SUPPLIED RECORDS Start Marker

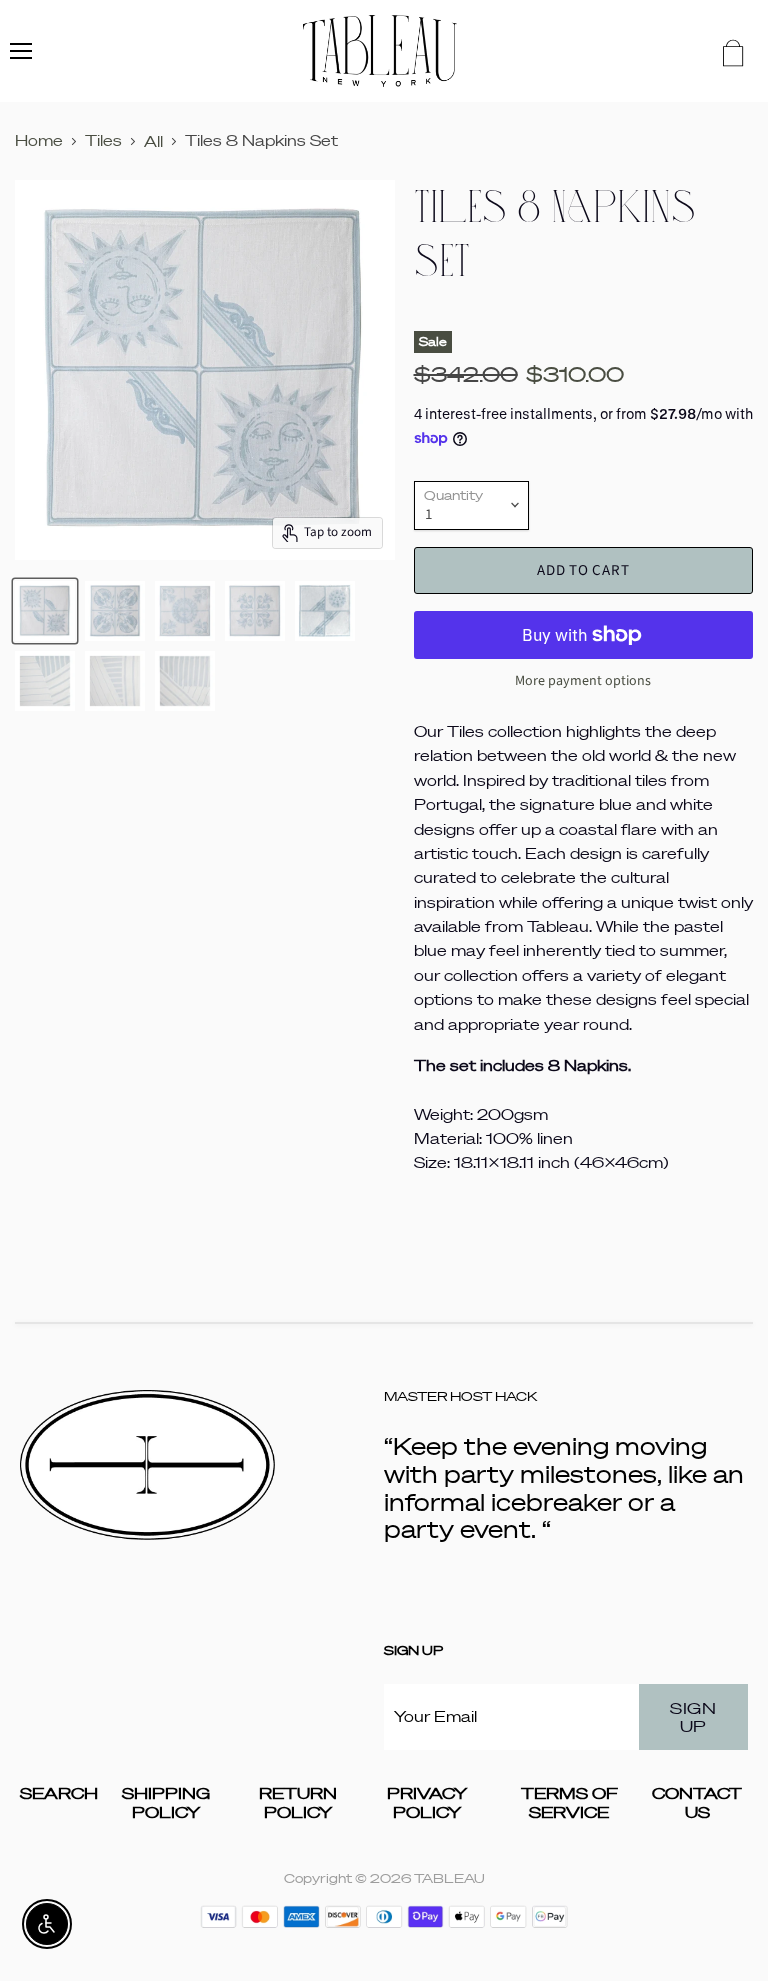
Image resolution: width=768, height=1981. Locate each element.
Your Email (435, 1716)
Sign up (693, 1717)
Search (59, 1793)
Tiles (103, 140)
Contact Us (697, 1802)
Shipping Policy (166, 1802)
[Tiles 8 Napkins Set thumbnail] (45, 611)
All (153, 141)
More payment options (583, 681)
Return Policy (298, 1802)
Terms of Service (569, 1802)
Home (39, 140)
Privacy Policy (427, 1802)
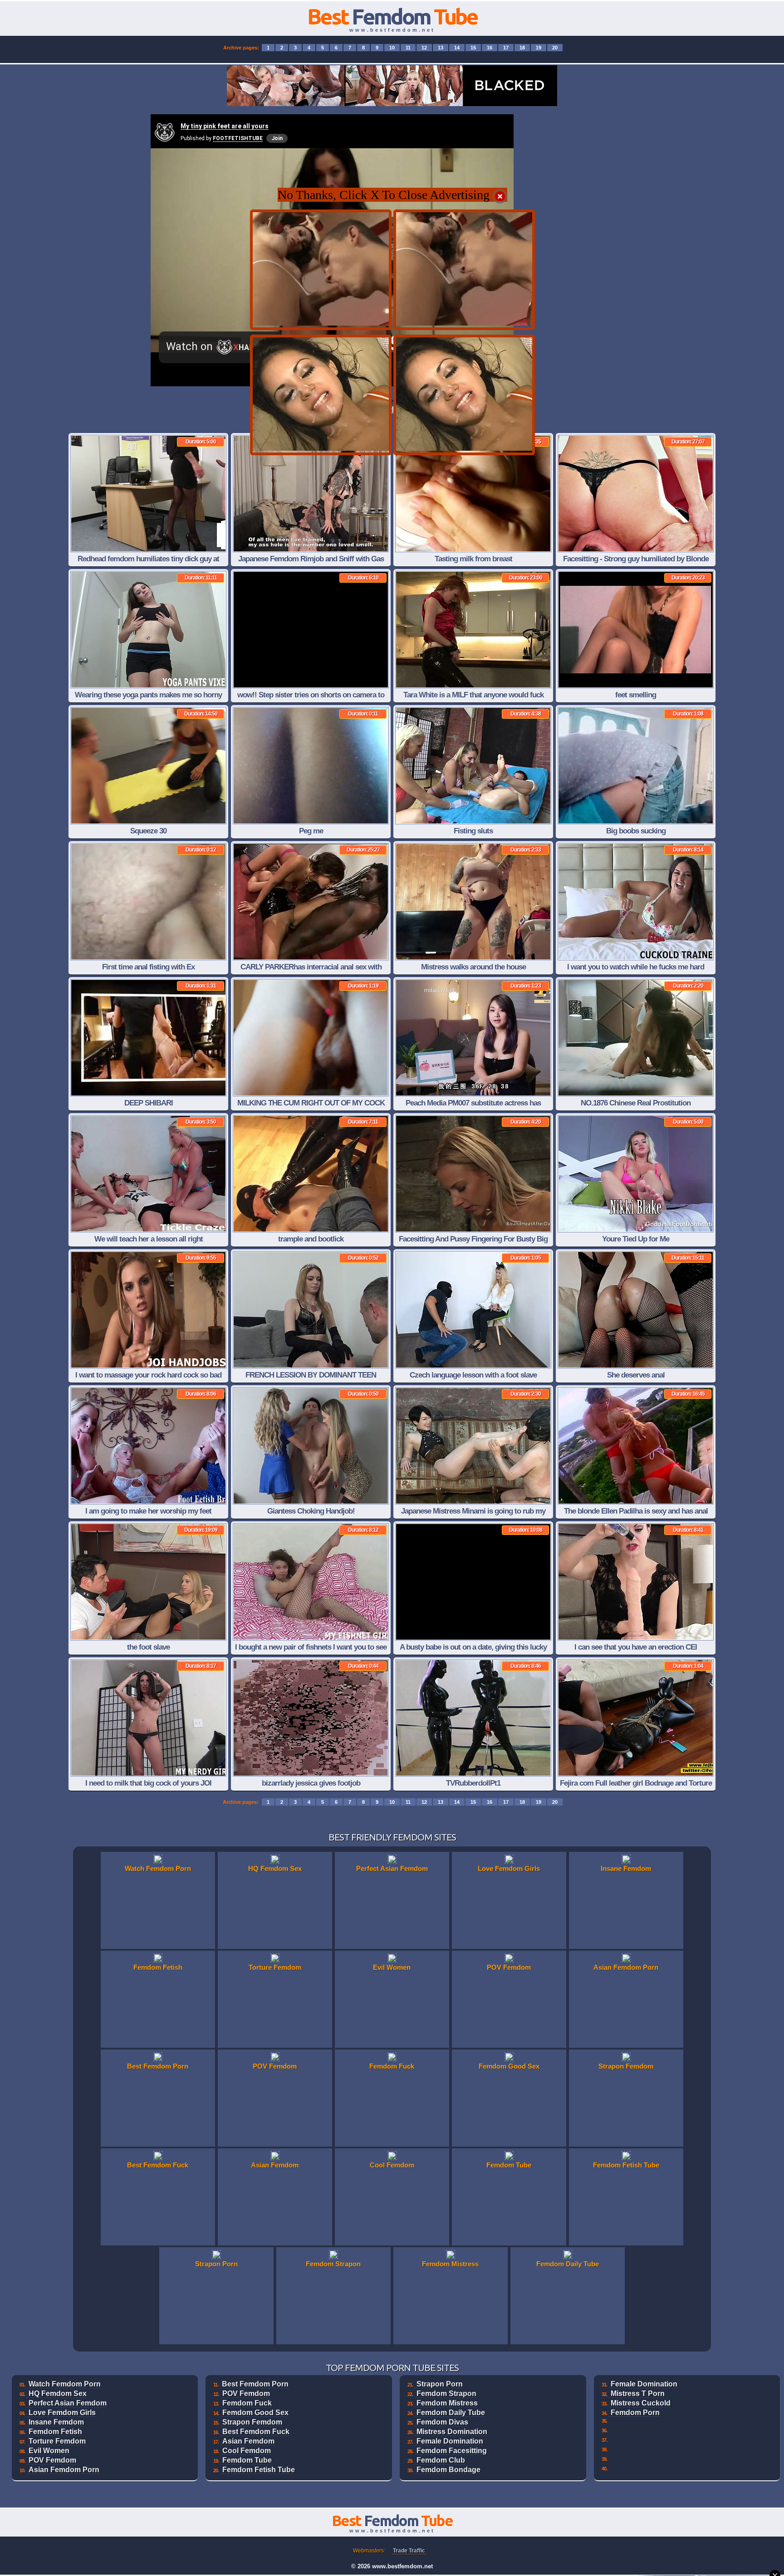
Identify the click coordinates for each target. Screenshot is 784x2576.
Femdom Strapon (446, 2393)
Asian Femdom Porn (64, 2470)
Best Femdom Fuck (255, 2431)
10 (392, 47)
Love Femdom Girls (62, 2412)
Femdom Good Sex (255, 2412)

SUPPLIED RECORDS End Marker
SUPPLIED RECORDS Start Marker

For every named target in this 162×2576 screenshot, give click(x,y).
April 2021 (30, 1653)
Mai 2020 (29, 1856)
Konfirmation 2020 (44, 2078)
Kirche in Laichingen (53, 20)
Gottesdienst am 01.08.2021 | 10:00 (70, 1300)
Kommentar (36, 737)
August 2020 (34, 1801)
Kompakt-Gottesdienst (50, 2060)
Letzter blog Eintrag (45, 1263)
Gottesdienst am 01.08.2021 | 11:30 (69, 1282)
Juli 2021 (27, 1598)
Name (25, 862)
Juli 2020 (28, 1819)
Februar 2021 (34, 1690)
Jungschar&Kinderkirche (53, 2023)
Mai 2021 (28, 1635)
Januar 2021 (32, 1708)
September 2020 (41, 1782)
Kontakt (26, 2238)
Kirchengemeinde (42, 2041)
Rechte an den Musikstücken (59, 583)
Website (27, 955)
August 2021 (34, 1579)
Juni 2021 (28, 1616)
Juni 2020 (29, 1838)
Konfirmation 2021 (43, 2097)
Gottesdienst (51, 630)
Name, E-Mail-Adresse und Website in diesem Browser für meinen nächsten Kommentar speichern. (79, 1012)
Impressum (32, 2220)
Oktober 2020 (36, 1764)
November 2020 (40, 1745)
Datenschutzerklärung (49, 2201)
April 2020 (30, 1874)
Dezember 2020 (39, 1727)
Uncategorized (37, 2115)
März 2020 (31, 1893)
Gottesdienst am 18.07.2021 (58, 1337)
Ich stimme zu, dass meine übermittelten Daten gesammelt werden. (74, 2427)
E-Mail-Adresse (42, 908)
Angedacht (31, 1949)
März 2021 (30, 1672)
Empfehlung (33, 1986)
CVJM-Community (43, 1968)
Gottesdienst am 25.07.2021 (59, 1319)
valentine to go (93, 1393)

SUPPLIED RECORDS End Marker
SUPPLIED RECORDS Start Marker

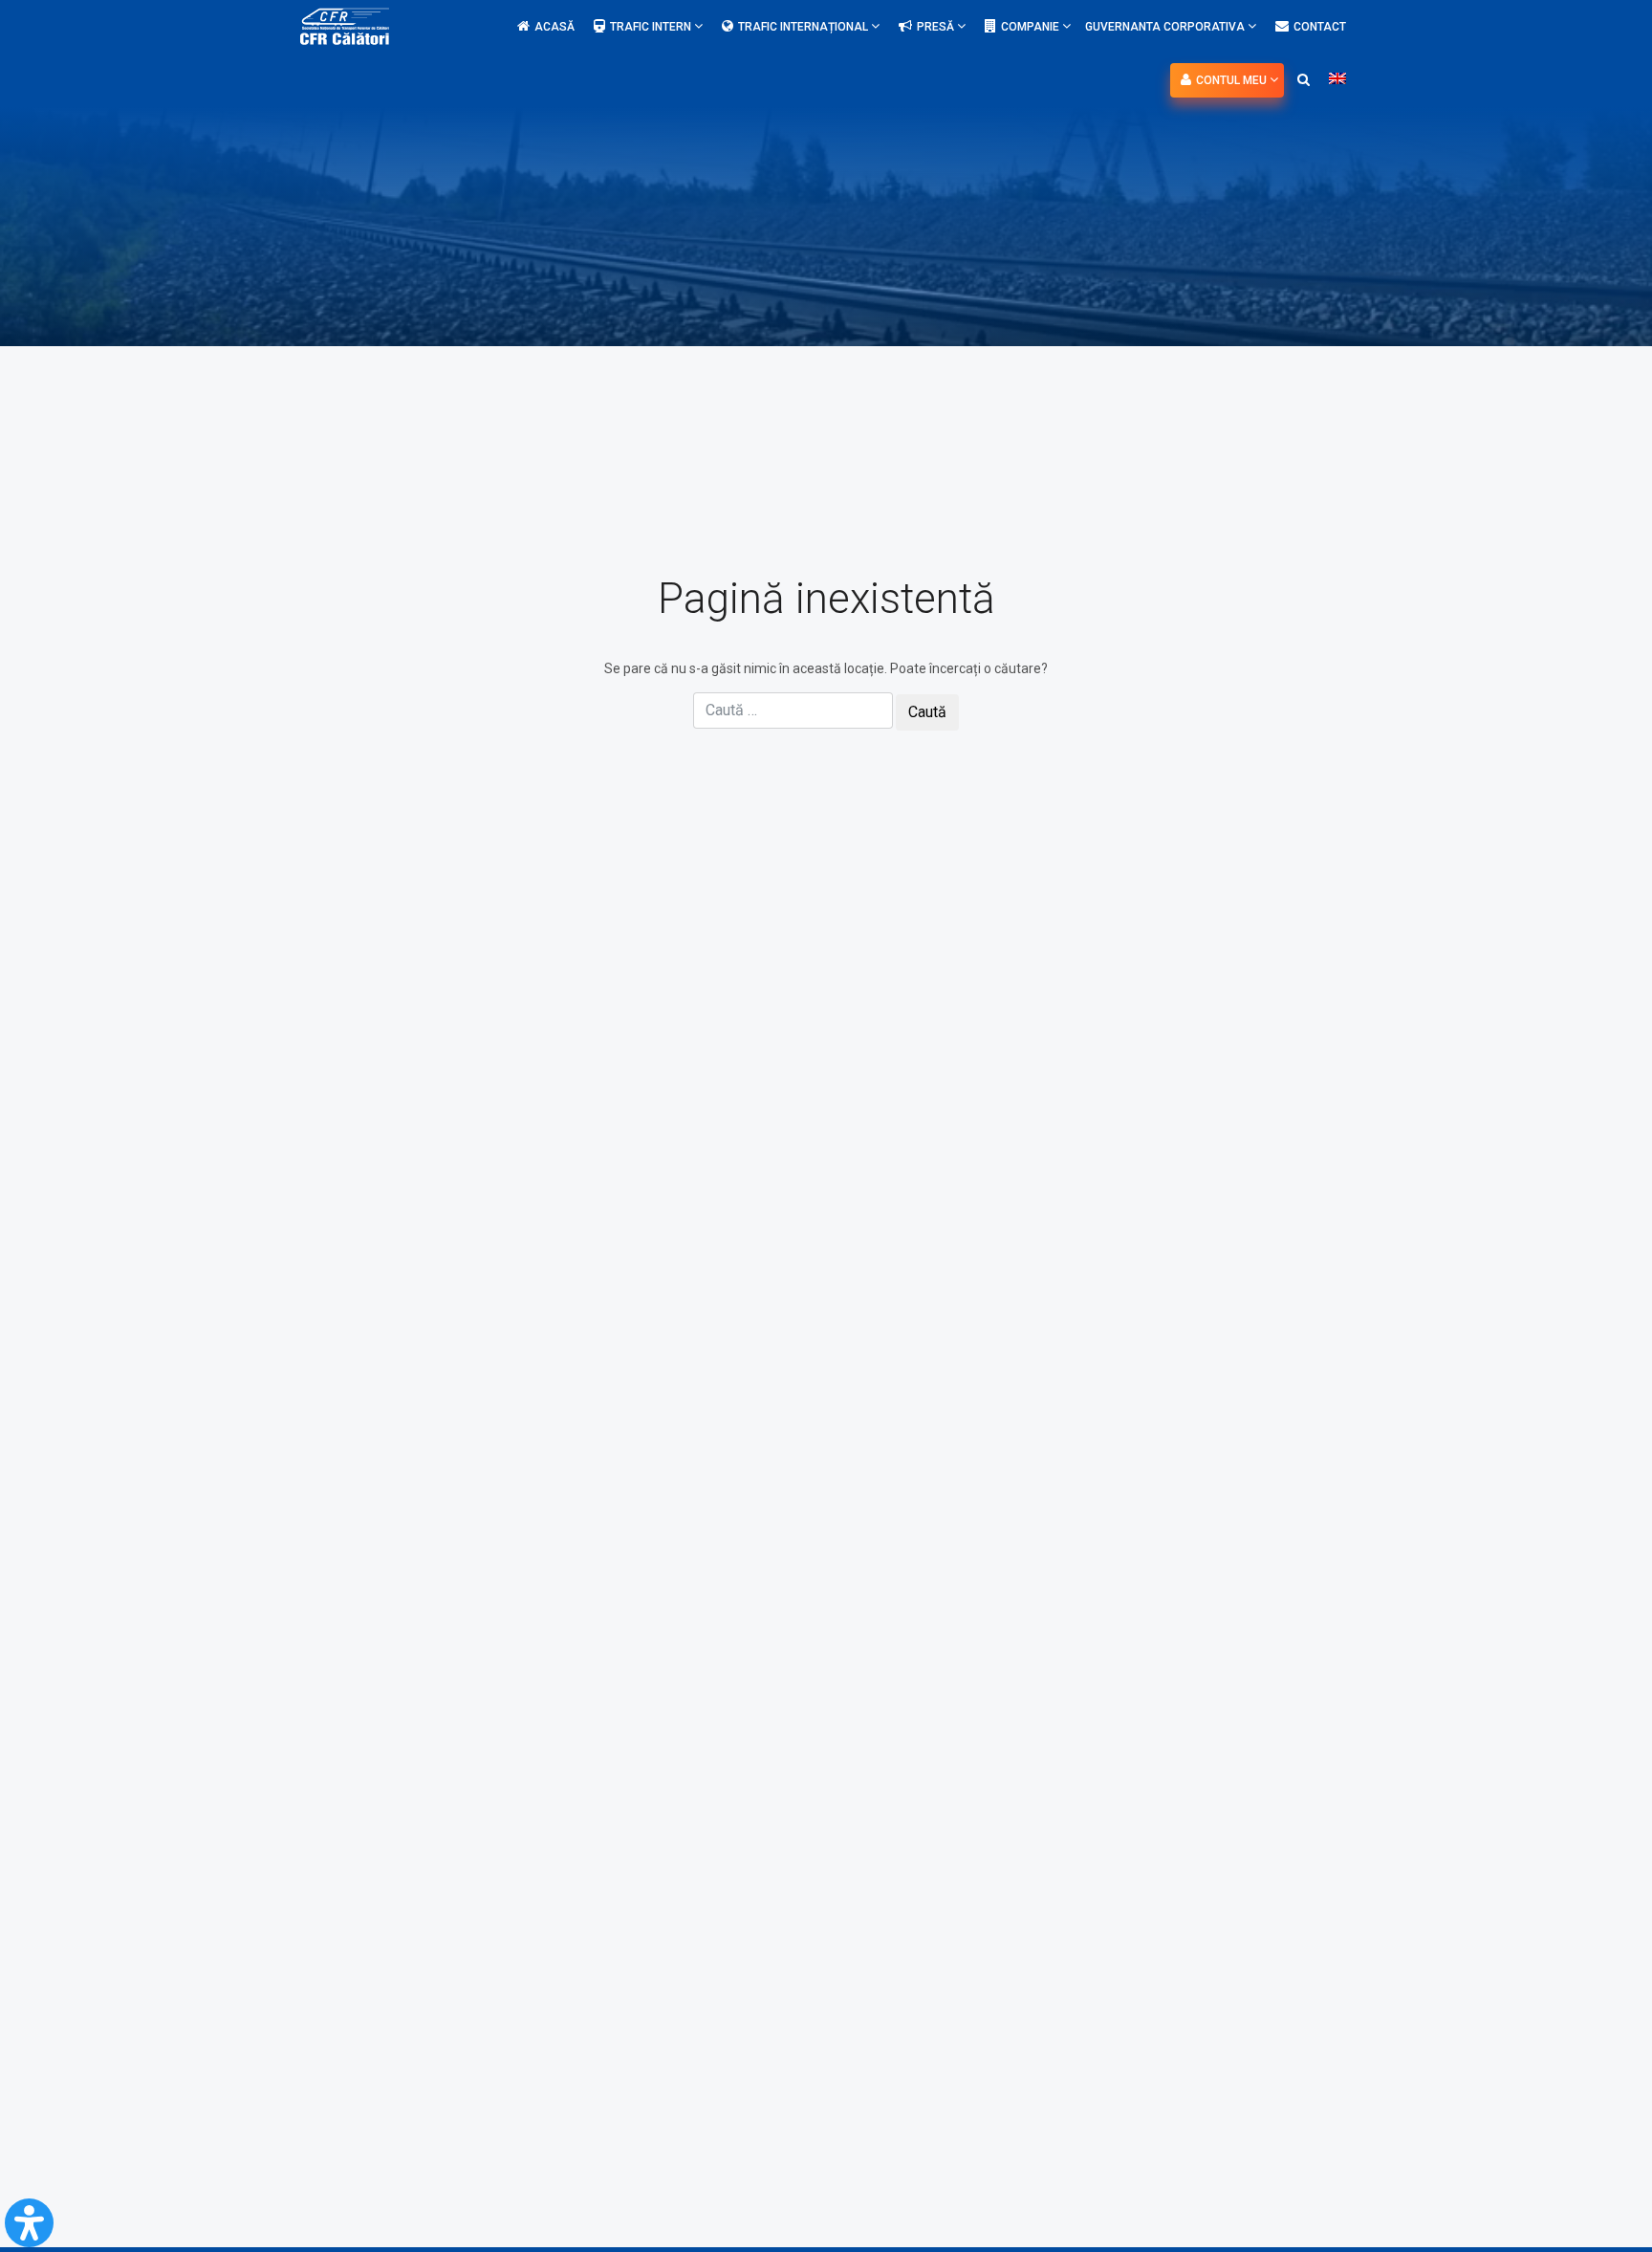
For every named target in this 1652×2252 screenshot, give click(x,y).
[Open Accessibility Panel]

SUPPLIED RECORDS End Marker

◆ **WHAT YOU SHOULD DO**: Output only the lines above from the one containing "Image resolution: width=768, height=1981." to the one containing "Femdom Good Sex (255, 2412)", both included, exactly as written and with no pictures.

◆ **SOLUTION**:
Image resolution: width=768, height=1981. Locate each element.
Your Email (435, 1716)
Sign up (693, 1717)
Search (59, 1793)
Tiles (103, 140)
Contact Us (697, 1802)
Shipping Policy (166, 1802)
[Tiles 8 Napkins Set thumbnail] (45, 611)
All (153, 141)
More payment options (583, 681)
Return Policy (298, 1802)
Terms of Service (569, 1802)
Home (39, 140)
Privacy Policy (427, 1802)
Identify the click coordinates for each target. Screenshot is 784x2576.
Femdom Strapon (446, 2393)
Asian Femdom Porn (64, 2470)
Best Femdom Fuck (255, 2431)
10 (392, 47)
Love Femdom Girls (62, 2412)
Femdom Good Sex (255, 2412)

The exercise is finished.